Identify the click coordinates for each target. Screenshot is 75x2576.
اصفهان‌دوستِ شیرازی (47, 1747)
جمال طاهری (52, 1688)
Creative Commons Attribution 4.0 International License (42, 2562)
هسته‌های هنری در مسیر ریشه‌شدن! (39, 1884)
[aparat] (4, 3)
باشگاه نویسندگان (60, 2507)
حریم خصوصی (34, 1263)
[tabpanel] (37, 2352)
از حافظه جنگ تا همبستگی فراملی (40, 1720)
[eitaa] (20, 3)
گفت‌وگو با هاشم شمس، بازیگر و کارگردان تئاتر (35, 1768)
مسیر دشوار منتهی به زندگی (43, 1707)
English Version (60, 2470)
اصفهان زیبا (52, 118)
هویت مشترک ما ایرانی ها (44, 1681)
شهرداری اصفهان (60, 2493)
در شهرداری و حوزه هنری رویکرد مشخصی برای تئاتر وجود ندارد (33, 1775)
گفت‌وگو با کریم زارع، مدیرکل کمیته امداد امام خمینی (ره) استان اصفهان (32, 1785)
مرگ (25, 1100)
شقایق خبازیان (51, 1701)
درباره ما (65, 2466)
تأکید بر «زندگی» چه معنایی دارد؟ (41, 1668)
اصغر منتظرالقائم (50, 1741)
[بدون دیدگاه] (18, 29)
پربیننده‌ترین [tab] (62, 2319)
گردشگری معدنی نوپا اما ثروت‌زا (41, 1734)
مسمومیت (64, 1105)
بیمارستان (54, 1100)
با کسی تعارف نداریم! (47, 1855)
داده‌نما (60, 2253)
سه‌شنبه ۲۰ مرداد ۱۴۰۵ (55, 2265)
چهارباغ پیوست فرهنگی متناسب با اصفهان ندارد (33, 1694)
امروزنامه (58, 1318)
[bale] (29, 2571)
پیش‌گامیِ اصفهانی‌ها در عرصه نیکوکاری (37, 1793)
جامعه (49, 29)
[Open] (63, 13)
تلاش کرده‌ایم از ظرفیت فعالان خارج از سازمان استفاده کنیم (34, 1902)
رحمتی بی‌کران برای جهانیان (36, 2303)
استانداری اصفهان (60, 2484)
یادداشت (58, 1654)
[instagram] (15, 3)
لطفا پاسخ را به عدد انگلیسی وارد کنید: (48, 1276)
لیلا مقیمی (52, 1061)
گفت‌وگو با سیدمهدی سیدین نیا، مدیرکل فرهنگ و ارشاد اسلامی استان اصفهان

——————————

What you should do
Each line from the one with "تلاش کرده‌ایم از" through the last line of the records above must be retyped exactly, and no other line may be given.

Task result
تلاش کرده‌ایم از ظرفیت فعالان خارج از سازمان استفاده کنیم (34, 1902)
رحمتی بی‌کران برای جهانیان (36, 2303)
استانداری اصفهان (60, 2484)
یادداشت (58, 1654)
[instagram] (15, 3)
لطفا پاسخ را به عدد انگلیسی وارد کنید: (48, 1276)
لیلا مقیمی (52, 1061)
گفت‌وگو با سیدمهدی سیدین نیا، مدیرکل فرهنگ و ارشاد اسلامی استان اصفهان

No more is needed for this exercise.